## Provided data
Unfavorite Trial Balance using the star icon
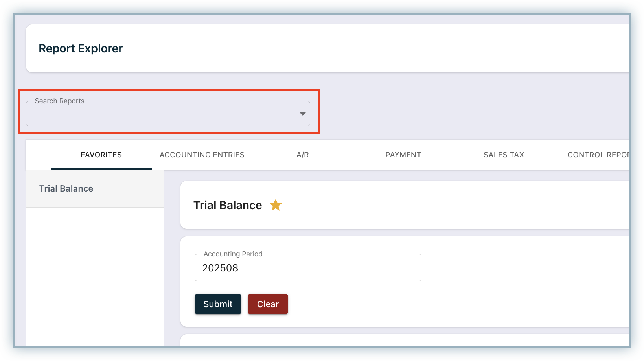This screenshot has width=644, height=361. pyautogui.click(x=276, y=205)
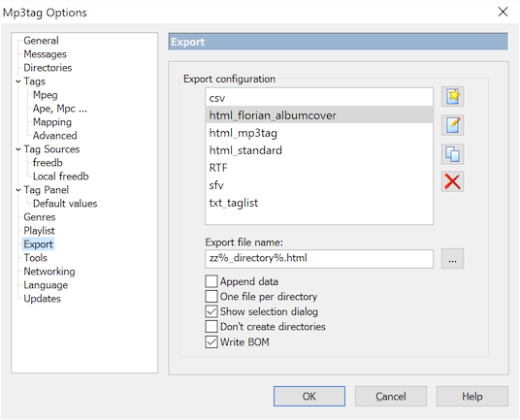Select html_mp3tag in the configuration list
520x420 pixels.
(x=319, y=133)
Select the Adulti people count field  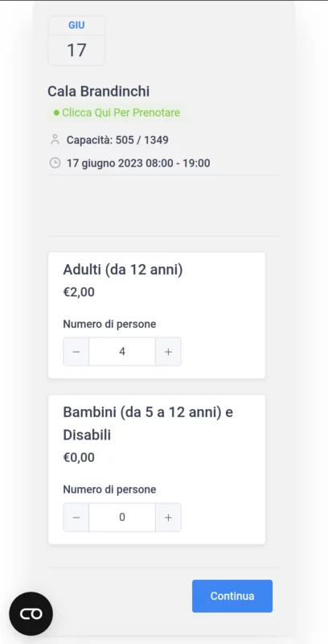[x=122, y=352]
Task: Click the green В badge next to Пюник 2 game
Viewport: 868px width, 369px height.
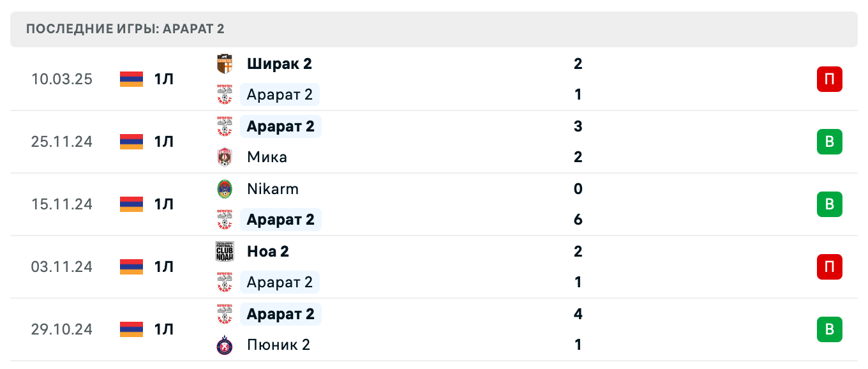Action: point(830,329)
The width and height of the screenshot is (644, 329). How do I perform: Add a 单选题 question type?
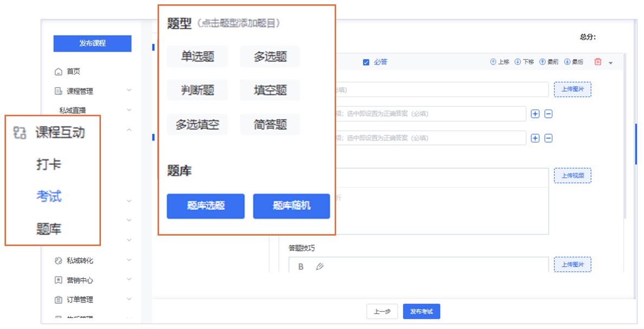(x=197, y=56)
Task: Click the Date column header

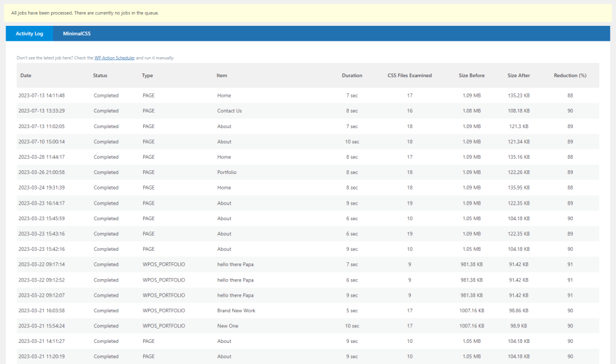Action: 26,76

## About this task
Where the line containing "Task: Click the green" appears, begin copying there and continue exactly through the final line of the records; both end lines belong in the copy, pictures do not.

## Result for this exercise
Task: Click the green В badge next to Пюник 2 game
Viewport: 868px width, 369px height.
Action: point(830,329)
The width and height of the screenshot is (644, 329). How do I perform: Add a 单选题 question type?
(x=197, y=56)
Task: Click the Date column header

Action: 26,76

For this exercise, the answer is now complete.